Su una rosa finale di 40 aspiranti reclusi, meno della metà potrebbe varcare lunedì la porta rossa del Palastudio di Cinecittà per la decima edizione del
Grande Fratello (
voto: 6). Tra questi, forse, alcuni terremotati abruzzesi, una donna diventata uomo e perfino un prete. Sul web addirittura spuntano delle "certezze": nei giorni scorsi era comparso il nome di
Giorgio Ronchini, modello 26enne.
Al Tg5 è stato presentato il primo concorrente ufficiale (ma lui non lo sa ancora): si tratta di Alberto Baiocco, 25enne abruzzese, con grande successo fra le donne anche se, lui dice, è ancora illibato. In effetti non è la prima volta che la verginità dei concorrenti viene giocata come carta della propria personalità: nell'ottava edizione del Grande Fratello la napoletana Raffaella Fico dichiarò quasi subito la sua castità. Caratteristica che continuò a "promuovere" in vari modi, arrivando anche a metterla "all'asta" chiedendo un milione di euro.

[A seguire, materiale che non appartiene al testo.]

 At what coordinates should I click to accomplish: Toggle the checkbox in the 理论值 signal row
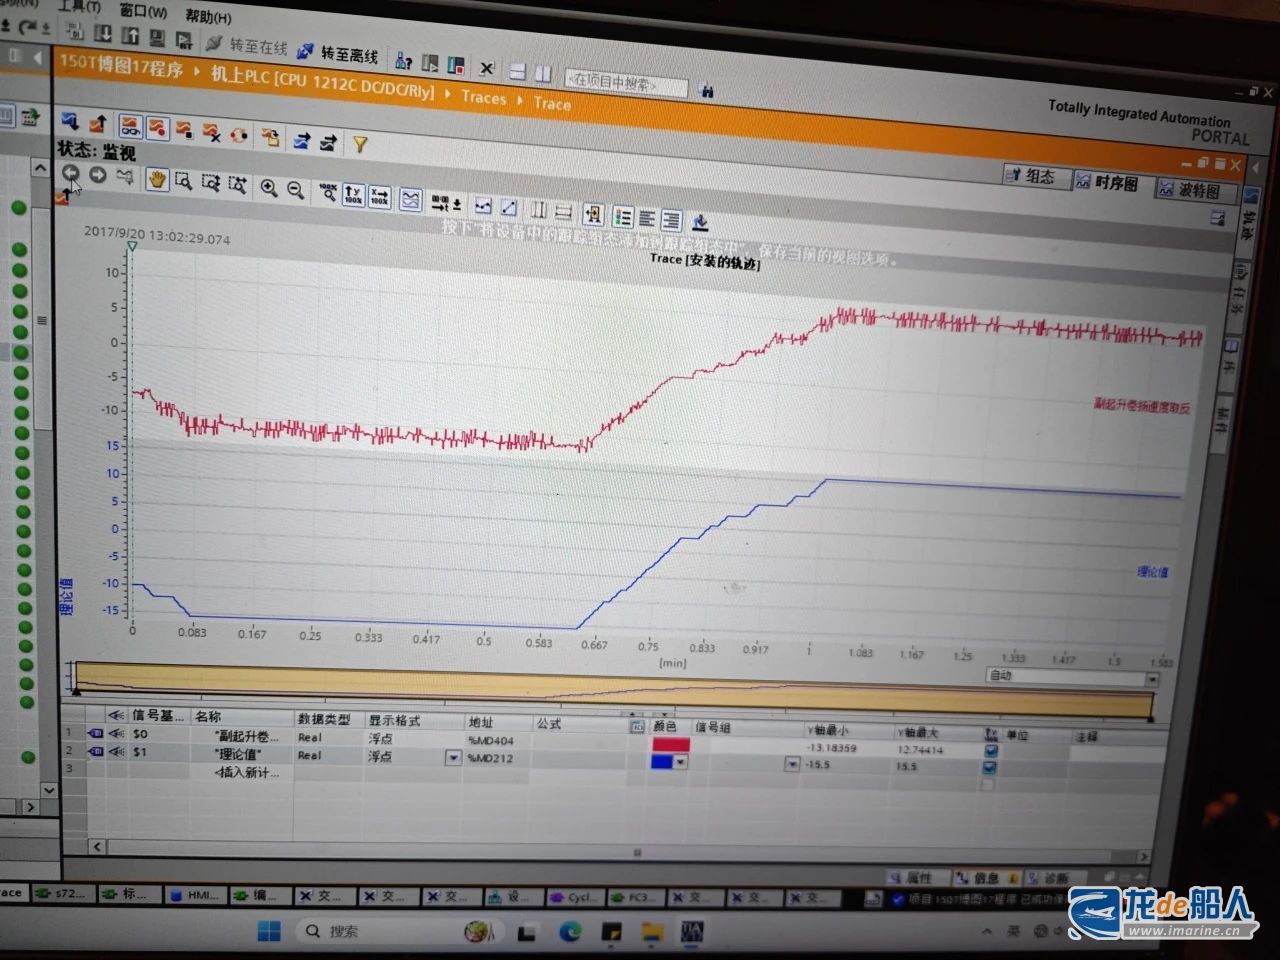(990, 767)
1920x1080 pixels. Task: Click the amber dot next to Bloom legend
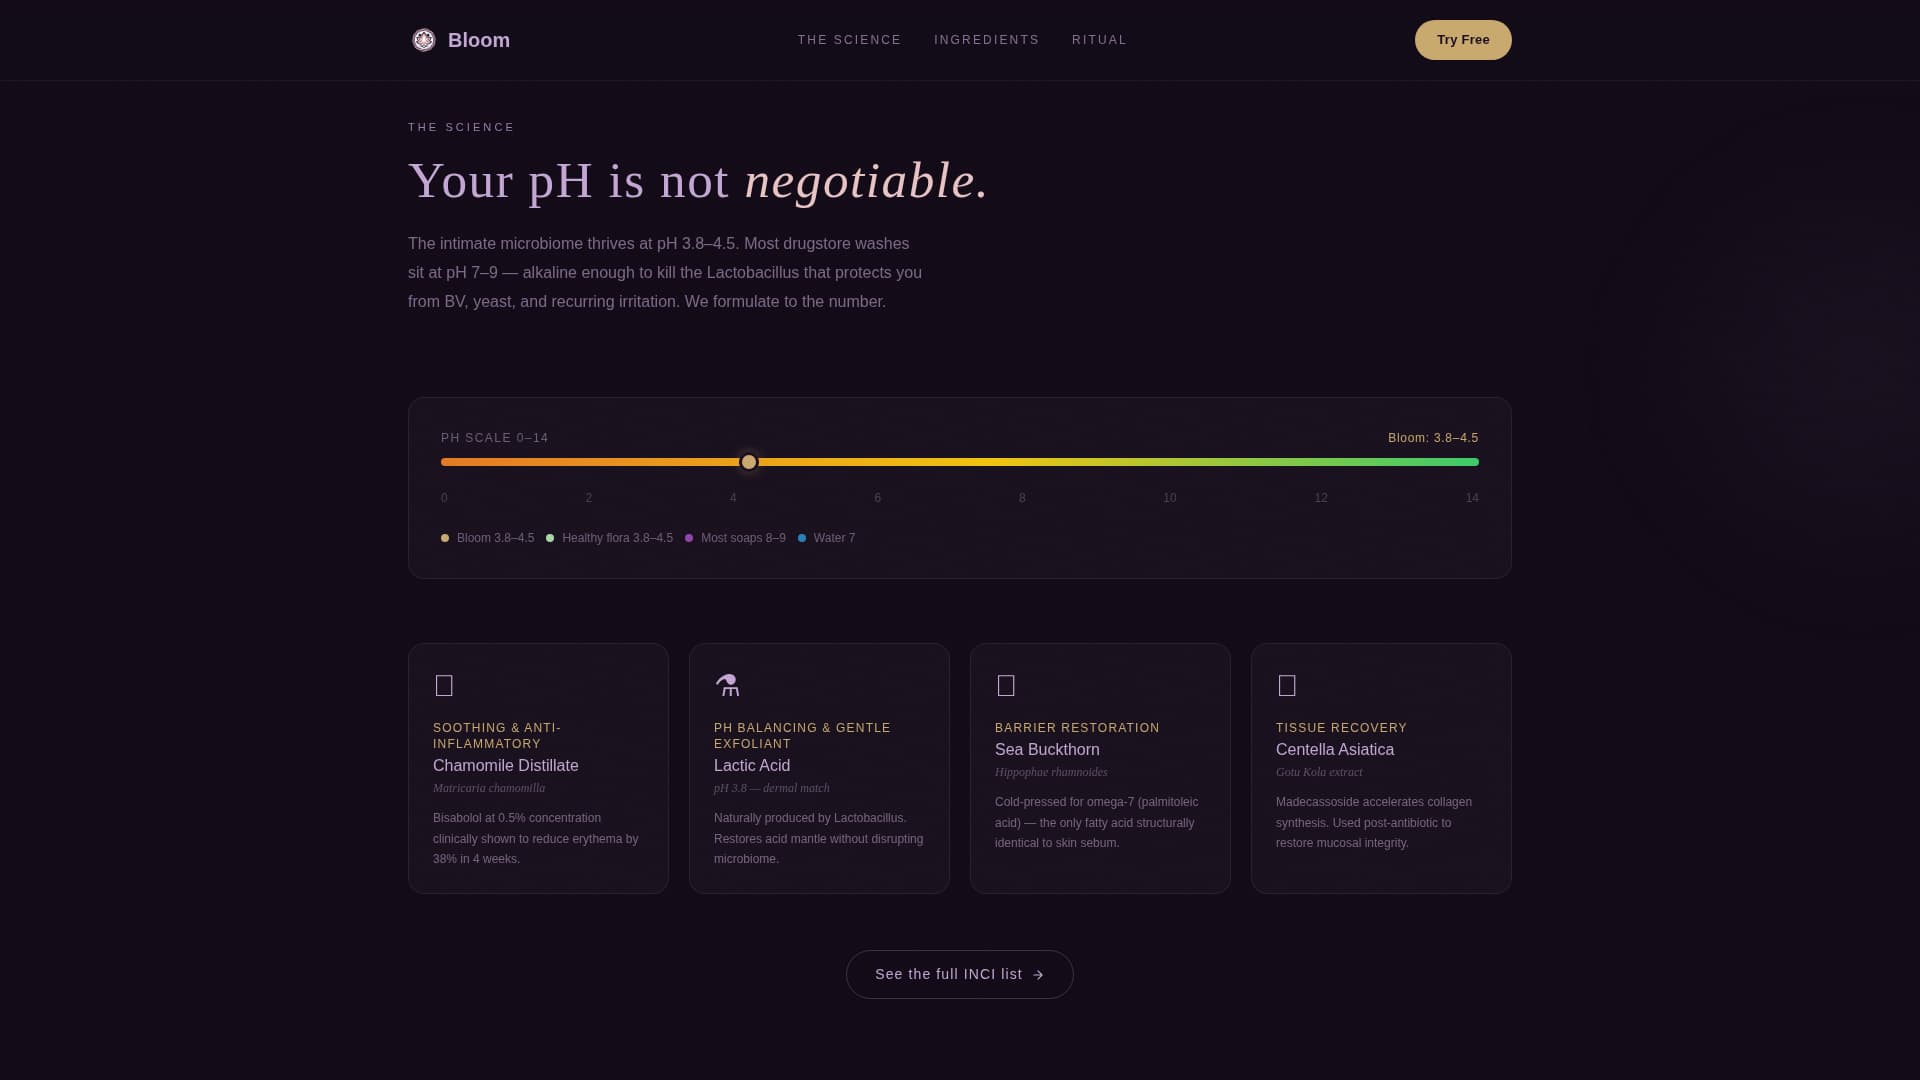[445, 538]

Da un reality all'altro. La notizia, diffusa dal quotidiano
La Nuova Sardegna, della partecipazione di
Graziano Mesina, l'ex primula rossa del banditismo sardo, a
L'isola dei famosi (
7) ha scatenato una ridda di voci, mezze ammissioni e smentite. "Non ho la più pallida idea di come sia nata questa storia - ha detto a
Repubblica Giorgio Gori, produttore per la Magnolia dello show - Non ci abbiamo mai pensato".
Quanto a "Grazianeddu", tramite il suo avvocato cagliaritano, Maria Luisa Vernier, ha fatto arrivare una smentita che è anche una parziale ammissione: "Non posso confermare la mia partecipazione, in quanto non sono stato ancora contattato dalla redazione e tanto meno ho firmato alcun contratto... Ho avuto la notizia ufficiosa che il mio nome è stato scelto dalla commissione che esamina le candidature".
Infatti secondo alcune voci già l'anno scorso i responsabili del reality lo avrebbero incontrato in Barbagia per invitarlo. Ha aggiunto Mesina: "Se mi chiameranno, vedremo. Devo fare alcune valutazioni. Se dovessi partecipare non vorrei trovarmi nelle sabbie mobili o in mezzo ai serpenti". "No comment - ha detto Simona Ventura (7) - Non so nulla. Comunque non sono mai una che risponde di impulso, quindi adesso 'tengo i birilli ben fermi': ne parlerò con il direttore di Rete, ne parliamo con l'azienda e decideremo il da farsi. Per il momento non posso dire di più". L'importante è che se ne parli.